Exercise input:
*** Block opens ***

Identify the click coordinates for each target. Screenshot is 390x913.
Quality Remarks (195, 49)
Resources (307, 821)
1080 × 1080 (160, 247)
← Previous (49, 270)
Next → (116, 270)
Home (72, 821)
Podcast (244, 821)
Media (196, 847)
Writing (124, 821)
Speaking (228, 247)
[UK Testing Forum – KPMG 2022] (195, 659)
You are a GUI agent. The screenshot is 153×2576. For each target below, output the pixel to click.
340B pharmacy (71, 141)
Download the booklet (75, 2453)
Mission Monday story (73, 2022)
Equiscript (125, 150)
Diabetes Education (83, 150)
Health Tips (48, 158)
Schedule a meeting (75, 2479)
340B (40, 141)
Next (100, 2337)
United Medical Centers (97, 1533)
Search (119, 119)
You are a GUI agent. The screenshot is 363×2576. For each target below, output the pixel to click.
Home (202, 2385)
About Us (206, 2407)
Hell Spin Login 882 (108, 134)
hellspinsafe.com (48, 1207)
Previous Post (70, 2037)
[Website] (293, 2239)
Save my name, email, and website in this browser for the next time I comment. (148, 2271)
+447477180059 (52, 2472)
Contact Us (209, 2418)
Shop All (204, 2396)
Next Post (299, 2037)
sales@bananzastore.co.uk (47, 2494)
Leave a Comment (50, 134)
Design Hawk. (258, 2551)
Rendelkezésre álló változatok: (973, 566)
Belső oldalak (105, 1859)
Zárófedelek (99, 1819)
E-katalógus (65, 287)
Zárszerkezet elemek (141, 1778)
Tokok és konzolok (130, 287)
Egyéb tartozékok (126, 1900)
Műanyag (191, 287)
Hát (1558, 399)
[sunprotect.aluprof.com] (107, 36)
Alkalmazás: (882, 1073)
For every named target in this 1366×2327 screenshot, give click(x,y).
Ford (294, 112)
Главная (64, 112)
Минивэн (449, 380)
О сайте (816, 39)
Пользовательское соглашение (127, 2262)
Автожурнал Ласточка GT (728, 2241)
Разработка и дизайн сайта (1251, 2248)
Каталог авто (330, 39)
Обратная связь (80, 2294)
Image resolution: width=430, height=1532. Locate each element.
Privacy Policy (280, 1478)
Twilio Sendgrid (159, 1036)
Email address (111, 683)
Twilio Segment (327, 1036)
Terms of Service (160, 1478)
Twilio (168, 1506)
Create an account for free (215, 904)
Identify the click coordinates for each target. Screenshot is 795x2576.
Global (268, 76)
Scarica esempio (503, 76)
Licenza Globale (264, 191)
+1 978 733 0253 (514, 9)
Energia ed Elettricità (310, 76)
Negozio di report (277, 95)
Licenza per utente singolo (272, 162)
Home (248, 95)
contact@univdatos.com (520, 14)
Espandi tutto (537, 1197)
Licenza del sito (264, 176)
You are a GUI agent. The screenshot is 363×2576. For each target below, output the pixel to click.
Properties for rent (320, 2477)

*** Block closes ***

Exercise details:
Word for word, copy the line containing "Licenza per utente singolo (272, 162)" and each line after it to the end of the records, and nothing besides.

Solution for this task:
Licenza per utente singolo (272, 162)
Home (248, 95)
contact@univdatos.com (520, 14)
Espandi tutto (537, 1197)
Licenza del sito (264, 176)
You are a GUI agent. The screenshot is 363×2576. For each target below, output the pixel to click.
Properties for rent (320, 2477)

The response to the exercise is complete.